I’m in US. As far as I know it’s all on the same meter. I would reseat the CTs and it would show 80’s and 90’s and then drop to the 20’s. many of the lines go to outlets not in use most often. I have 2 dehumidifiers that aren’t running at the moment, HP water heater, fridge that is running, dishwasher, and 2 HP miniplsit systems that are off. I hooked up a hair dryer and here is the result from 2 different outlets from each side of panel.

The power factor (and power) looks fine when running the hair-dryer. I’m going to stick my neck out and say that the .21 PF is probably correct for whatever that load is.

Can you show me PF in the 80s and 20s for the same load?

In the first shot above with the hair dryer om Mains1, the other leg is at 182W, so there was something else on that leg that pulled the PF from the .21 at 70W to .41 at 182W.

In the second shot, with the hair dryer on Main2, the same old baseload is there at PF 0.18.

So you need to identify that baseload to explain it. The minisplits are probably inverter and probably 240V. When you say they are off, do you mean that they are off with their thermostat (or remote control) or off at the circuit breaker. I had a Daikin minisplit that used from 15W-30W when off with a PF of 0.21. Those units run off an inverter which has very low power factor with no load. You say you have two, so that could explain it. Try switching off the breakers to those HPs and see what happens. It’s normal for them to have very low PF when “off”.

The splits(mitsubishi hyper heat) are off by remote when I took the screenshots above. There is one minisplit on each side in the panel so here is the screenshot with them off. Since earlier the water heater and now a dehumidifier are running. Once those items kicked on the pf went up. When turning off the minisplit the pf seemed to go up as well. Sounds like everything else is off in the house and the splits are being powered it pulls down the pf?

Power factor is something that has some use when you are actually using power. In something like a mini-split, where the input AC is actually being converted to DC then back to AC, the power profile can be very weird when it’s not actually using power. Here is my Mitsubishi 12K mini-split last year with watts and PF plotted:

You can see that it maintains a decent power factor whenever it’s actually running, but when it stops, the PF goes down to .125. But power factor means nothing when the thing is drawing 4 Watts.

I suppose you can envision that the HP “pulls down” the pf, but actually, the interaction of various devices at different pf is very complicated. You could have a very inductive load with a low pf and a capacitive load with a low pf that when measured together upstream would look pretty good. I’m getting in over my head here, and a pedantic EE would already be howling, but as I understand it, they could work in a symbiotic fashion each using the reactive power that the other produces.

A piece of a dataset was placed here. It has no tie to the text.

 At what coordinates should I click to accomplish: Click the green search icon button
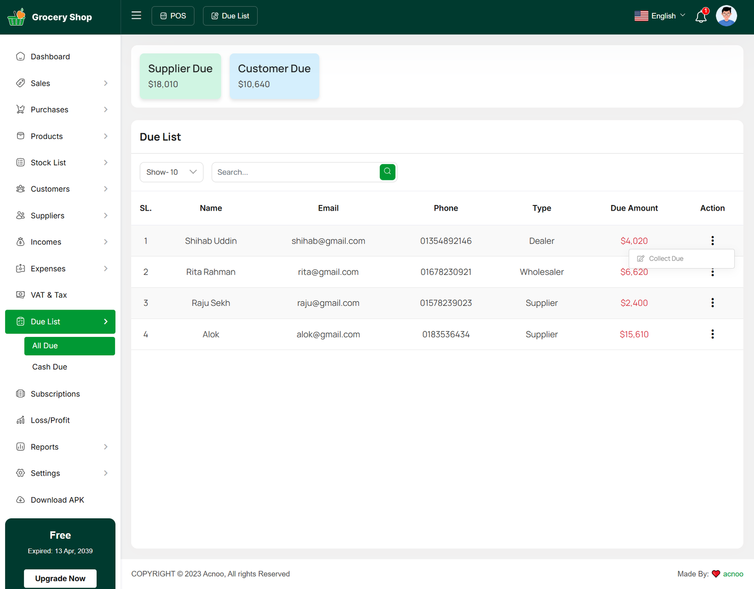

Bottom line, your system appears to be working correctly.

Thanks for all of the help and education. I’ve got to hook up the rest of the CTs I have, primarily interested in how much these new mini splits are adding, this winter was a bit of a shocker with how much electricity was used. I shut off the 36K and left the 24K running and electricity dropped dramatically when it was actually colder and more snow. Want isolate and see if that bigger unit is working as it should be.

It is the case that inductive and capacitive loads will cancel each other out. If they are the same magnitude reactance (but one capacitive and the other inductive) then they will fully cancel out and the load when measured at the switchboard would look completely resistive (pf=1).
Example using imaginary numbers
Inductive load = R + jX
Capacitive Load = R - jX
Combined load = R + jX + R - jX = 2R that is fully resistive.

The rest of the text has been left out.